Et Nurith Aviv, cinéaste, part à la
découverte des textes sacrés des monothéismes. Dans son documentaire, elle
interroge des femmes au sujet des mots et des images véhiculés par les textes,
mais aussi de ces annonces aujourd’hui. Et c’est ainsi que les spectateurs
partent à la découverte de la Torah, de la Bible et du Coran. Que disent ces
textes de l’annonce faite à une femme d’une descendance à venir ? Quel
écho ces textes ont-ils dans notre quotidien ?

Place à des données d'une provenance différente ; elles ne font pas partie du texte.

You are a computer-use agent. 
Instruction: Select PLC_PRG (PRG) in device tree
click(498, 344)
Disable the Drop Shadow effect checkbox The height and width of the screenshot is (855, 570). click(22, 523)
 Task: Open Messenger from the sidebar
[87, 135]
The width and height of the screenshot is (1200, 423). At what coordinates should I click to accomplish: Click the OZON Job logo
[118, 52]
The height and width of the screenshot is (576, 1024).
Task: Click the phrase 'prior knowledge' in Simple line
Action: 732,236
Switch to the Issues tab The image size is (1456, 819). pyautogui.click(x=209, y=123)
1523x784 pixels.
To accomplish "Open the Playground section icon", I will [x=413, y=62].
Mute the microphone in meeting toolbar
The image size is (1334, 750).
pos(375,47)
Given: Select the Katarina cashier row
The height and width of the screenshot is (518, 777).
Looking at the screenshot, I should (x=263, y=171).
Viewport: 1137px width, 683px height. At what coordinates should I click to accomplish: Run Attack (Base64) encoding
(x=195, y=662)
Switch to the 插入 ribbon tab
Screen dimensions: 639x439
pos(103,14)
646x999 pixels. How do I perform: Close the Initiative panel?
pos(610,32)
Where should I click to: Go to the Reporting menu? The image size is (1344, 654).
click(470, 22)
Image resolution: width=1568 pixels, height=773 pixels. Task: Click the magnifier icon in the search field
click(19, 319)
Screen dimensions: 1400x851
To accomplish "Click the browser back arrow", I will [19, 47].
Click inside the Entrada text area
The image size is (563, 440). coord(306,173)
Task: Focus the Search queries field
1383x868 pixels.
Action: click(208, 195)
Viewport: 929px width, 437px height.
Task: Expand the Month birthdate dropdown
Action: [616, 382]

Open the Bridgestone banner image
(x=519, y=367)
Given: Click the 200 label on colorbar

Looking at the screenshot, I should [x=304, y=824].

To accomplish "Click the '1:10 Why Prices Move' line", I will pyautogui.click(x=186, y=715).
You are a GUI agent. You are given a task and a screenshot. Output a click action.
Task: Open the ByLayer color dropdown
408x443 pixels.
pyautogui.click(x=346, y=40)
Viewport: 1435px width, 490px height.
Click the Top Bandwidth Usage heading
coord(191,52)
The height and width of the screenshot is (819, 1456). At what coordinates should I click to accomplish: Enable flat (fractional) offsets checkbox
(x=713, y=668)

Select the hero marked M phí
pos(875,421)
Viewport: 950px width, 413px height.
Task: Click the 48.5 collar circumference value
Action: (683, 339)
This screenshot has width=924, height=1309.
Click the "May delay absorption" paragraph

Elles s’appellent Sarah, Hagar et Marie. Par
delà les différences de récit, il y a bien du changement qui s’opère pour ces
femmes. Cette lettre en moins dans le prénom - ce quelque chose qui tombe dans
ce changement de statut -, cette lettre en plus qui vient se glisser dans le
prénom. Pourtant cette modification ne se fait pas sans la femme. Il y a bien
une acceptation de sa part. Et l’acceptation se fait plutôt par l’intermédiaire
d’un renoncement que par l’affirmation d’une toute puissance. Les textes
fondateurs des religions monothéistes qui ont profondément marqué nos sociétés nous
parlent bien d’une fécondation par la parole. Mais elle survient aussi parce
que la femme à qui l’annonce est adressée est à même de l’accueillir.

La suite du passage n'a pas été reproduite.